Emmet Friars

Personal information
- Date of birth: 14 September 1985 (age 39)
- Place of birth: Derry, Northern Ireland
- Height: 1.83 m (6 ft 0 in)
- Position(s): Left-back

Youth career
- 2004–2005: Notts County

Senior career*
- Years: Team / Apps / (Gls)
- 2005–2006: Notts County / 14 / (1)
- 2005: → AFC Telford United (loan)
- 2006–2007: Tamworth / 21 / (0)
- 2006–2007: → Hinckley United (loan) / 4 / (0)
- 2007–2010: Newry City / 107 / (16)
- 2010–2011: Derry City / 34 / (3)
- 2011–2013: Dungannon Swifts / 44 / (5)
- 2013–2014: Portadown / 31 / (1)
- 2014–2015: Crusaders / 6 / (0)
- 2015–2016: Ballinamallard United / 34 / (1)
- 2016–2017: Ards / 32 / (5)
- 2017–2018: Ballymena United / 8 / (2)
- 2018–2021: Limavady United / 20 / (3)
- Total:  / 355 / (37)

International career
- 2004–2006: Northern Ireland U21 / 7 / (0)

Managerial career
- 2023–2024: Dergview

= Emmet Friars =

Northern Irish footballer (born 1985)

Emmet Friars (born 14 September 1985) is a Northern Irish football manager and former player.

==Club career==

===Notts County===
Emmet began his career as a trainee with Notts County, but failed to establish himself in the first team. He made 14 appearances and scored one goal whilst at the club, but was released at the end of the 2005–06 season.

He spent the start of the 2005–06 season playing on loan for non-league team AFC Telford United in the Northern Premier League Premier Division.

On 23 December 2006, Friars was sent out on loan to Hinckley United for the remainder of the 2006–07 season.

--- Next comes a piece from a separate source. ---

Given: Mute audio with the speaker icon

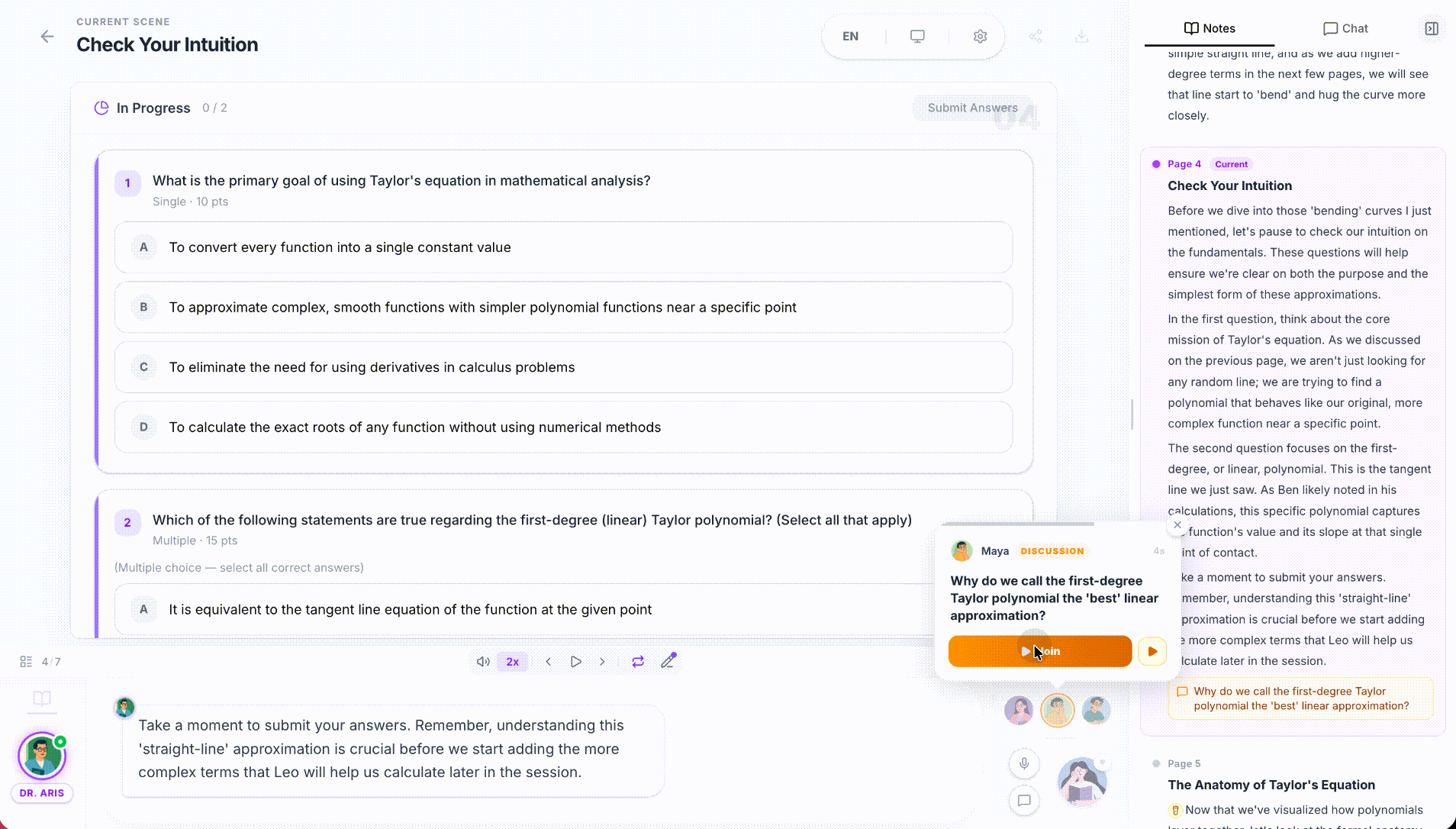Looking at the screenshot, I should [482, 661].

In May 2007, Tamworth general manager Russell Moore confirmed that Friars would not be with the club for the 2007–08 season, and that the former Notts County defender had returned to Northern Ireland.

===Newry City===
Friars trained with Belfast team Cliftonville, where his brother Sean was then playing, but was not offered a contract.

He then joined Newry City. who Sean was signed for at the time. Friars became a vital part of the Newry team and quickly established himself in team as starting left-back. He was Newry City's Player of the Year for the season 2007–08. For the 2008–09 season, Friars switched to the centre-back role, becoming a defensive rock. He also became club captain for a short while following the departure of Richard Clarke. While at Newry City, Emmet was a firm favourite with the fans.

===Derry City===
In February 2010, Friars signed with hometown club Derry City, a team he had been linked with several times, and won the League of Ireland First Division title that season.

===Dungannon Swifts===
On 3 January 2012, Emmet moved on to join Dungannon Swifts, the same day that his brother Sean Friars joined the club.

===Portadown===
On 1 May 2013, Portadown announced they had signed Friars. His contract was terminated by mutual consent on 2 September 2014.

===Crusaders===
Just hours after his release from Portadown, he signed for Crusaders and made his debut on 13 September against old club Dungannon Swifts.

===Ballinamallard===
On 29 July 2015, it was announced that Friars would join Ballinamallard United on loan until the end of the season. After Friars was obliged to miss Ballinamallard's first encounter against his parent club on 15 August, and before the closure of the registration window on 2 September, Friars transferred to Ballinamallard permanently.

===Ards===
In the summer of 2016, it was announced that Friars would be joining Niall Currie's Ards.

==International career==
Friars won seven caps for Northern Ireland Under-21s between 2004 and 2006.